Copy out the data that follows exactly, leaving out no line.

> _RECORDS SUPPLIED_:
—————

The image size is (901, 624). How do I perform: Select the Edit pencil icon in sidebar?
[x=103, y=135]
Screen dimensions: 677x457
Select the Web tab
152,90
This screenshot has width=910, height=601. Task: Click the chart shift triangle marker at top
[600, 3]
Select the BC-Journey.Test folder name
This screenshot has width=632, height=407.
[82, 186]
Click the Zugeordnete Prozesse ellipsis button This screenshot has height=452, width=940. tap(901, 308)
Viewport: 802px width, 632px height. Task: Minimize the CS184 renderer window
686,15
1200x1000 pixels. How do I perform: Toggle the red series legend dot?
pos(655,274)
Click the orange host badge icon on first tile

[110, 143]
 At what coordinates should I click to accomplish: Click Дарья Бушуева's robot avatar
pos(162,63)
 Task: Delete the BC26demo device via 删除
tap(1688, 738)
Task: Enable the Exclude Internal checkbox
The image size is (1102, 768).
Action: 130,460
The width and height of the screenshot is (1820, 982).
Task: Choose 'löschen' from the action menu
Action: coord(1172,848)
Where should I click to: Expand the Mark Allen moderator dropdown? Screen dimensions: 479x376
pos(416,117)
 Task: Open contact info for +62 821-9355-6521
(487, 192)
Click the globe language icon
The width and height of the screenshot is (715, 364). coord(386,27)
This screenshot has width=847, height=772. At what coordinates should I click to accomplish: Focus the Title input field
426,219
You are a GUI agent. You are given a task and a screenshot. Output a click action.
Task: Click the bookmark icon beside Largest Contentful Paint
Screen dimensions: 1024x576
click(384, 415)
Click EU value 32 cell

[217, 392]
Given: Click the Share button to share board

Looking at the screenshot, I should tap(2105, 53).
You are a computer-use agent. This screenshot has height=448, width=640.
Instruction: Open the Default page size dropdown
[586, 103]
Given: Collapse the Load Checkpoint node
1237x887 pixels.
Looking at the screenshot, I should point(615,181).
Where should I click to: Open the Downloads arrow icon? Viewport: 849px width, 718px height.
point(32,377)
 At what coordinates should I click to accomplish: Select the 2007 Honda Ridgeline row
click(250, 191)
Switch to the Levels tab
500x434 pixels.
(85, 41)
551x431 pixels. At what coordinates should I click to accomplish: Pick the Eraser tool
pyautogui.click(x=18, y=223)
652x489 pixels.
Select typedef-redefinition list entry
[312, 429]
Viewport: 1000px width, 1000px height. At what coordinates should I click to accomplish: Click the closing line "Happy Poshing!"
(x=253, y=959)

—————

> _ANSWER_:
The image size is (901, 624). How do I perform: Select the Edit pencil icon in sidebar?
[x=103, y=135]
Screen dimensions: 677x457
Select the Web tab
152,90
This screenshot has width=910, height=601. Task: Click the chart shift triangle marker at top
[600, 3]
Select the BC-Journey.Test folder name
This screenshot has width=632, height=407.
[82, 186]
Click the Zugeordnete Prozesse ellipsis button This screenshot has height=452, width=940. tap(901, 308)
Viewport: 802px width, 632px height. Task: Minimize the CS184 renderer window
686,15
1200x1000 pixels. How do I perform: Toggle the red series legend dot?
pos(655,274)
Click the orange host badge icon on first tile

[110, 143]
 At what coordinates should I click to accomplish: Click Дарья Бушуева's robot avatar
pos(162,63)
 Task: Delete the BC26demo device via 删除
tap(1688, 738)
Task: Enable the Exclude Internal checkbox
The image size is (1102, 768).
Action: 130,460
The width and height of the screenshot is (1820, 982).
Task: Choose 'löschen' from the action menu
Action: coord(1172,848)
Where should I click to: Expand the Mark Allen moderator dropdown? Screen dimensions: 479x376
pos(416,117)
 Task: Open contact info for +62 821-9355-6521
(487, 192)
Click the globe language icon
The width and height of the screenshot is (715, 364). coord(386,27)
This screenshot has width=847, height=772. At what coordinates should I click to accomplish: Focus the Title input field
426,219
You are a GUI agent. You are given a task and a screenshot. Output a click action.
Task: Click the bookmark icon beside Largest Contentful Paint
Screen dimensions: 1024x576
click(384, 415)
Click EU value 32 cell

[217, 392]
Given: Click the Share button to share board

Looking at the screenshot, I should tap(2105, 53).
You are a computer-use agent. This screenshot has height=448, width=640.
Instruction: Open the Default page size dropdown
[586, 103]
Given: Collapse the Load Checkpoint node
1237x887 pixels.
Looking at the screenshot, I should point(615,181).
Where should I click to: Open the Downloads arrow icon? Viewport: 849px width, 718px height.
point(32,377)
 At what coordinates should I click to accomplish: Select the 2007 Honda Ridgeline row
click(250, 191)
Switch to the Levels tab
500x434 pixels.
(85, 41)
551x431 pixels. At what coordinates should I click to accomplish: Pick the Eraser tool
pyautogui.click(x=18, y=223)
652x489 pixels.
Select typedef-redefinition list entry
[312, 429]
Viewport: 1000px width, 1000px height. At what coordinates should I click to accomplish: Click the closing line "Happy Poshing!"
(x=253, y=959)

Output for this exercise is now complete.